A Life of Adventure

We can take any category of creation and learn a great deal of The Creator through the simplest of surveys. Take dogs: Weimaraners, boxers, Jack Russells, Pomeranians, golden retrievers, Airedales, bulldogs, beagles, Irish setters, whippets, Dalmatians, black Labradors, basset hounds, Irish wolfhounds, Lhasa apsos, Rhodesian ridgebacks. We can see humor and diversity. We can see dignity and grandeur. We can see playfulness and loyalty. We can see beauty, intelligence, curiosity, stamina — more.

Just to drive home the point, let us consider another category, the flower. We have: rose, peony, tulip, lilac, lily, daffodil, aster, delphinium, dandelion, orchid, iris, violet . . . Once again we see infinite diversity and tenderness. We see sheer creative glee. Might not the same tenderness and glee carry over to the creation of humans? Might not human beings bring to God a wonderful opportunity for creation? And how much more exciting, how infinitely interesting when you consider that we, too, carry within us the potential for creation. God just might take a lively interest in our unfolding. God might be easily persuaded to aid and abet us in plans for expansion — after all, God is by nature expansive and so are we.
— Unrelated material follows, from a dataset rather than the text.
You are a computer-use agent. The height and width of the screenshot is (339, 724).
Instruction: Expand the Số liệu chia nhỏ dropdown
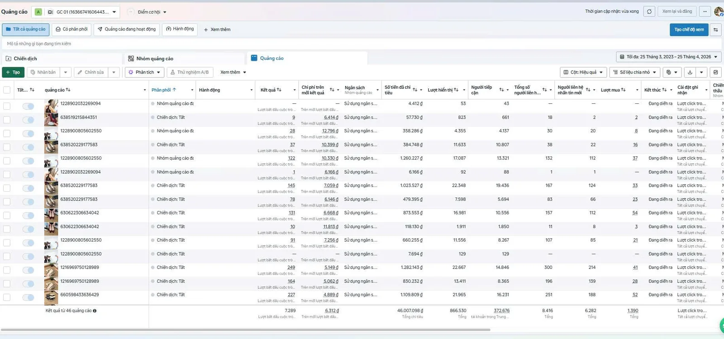(x=635, y=72)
Perhaps when we say “Thy will be done,” we are committing ourselves to a life of adventure. Perhaps God’s will involves expansion and not constriction. Perhaps we will be asked over and over again to commit to becoming larger and more generous. Perhaps God views us as capable of endless growth and renewal, endless diversity and creativity. Perhaps God expects us to fulfill our fullest potential and will actually cooperate with any plans that make of ourselves that which we dream of being.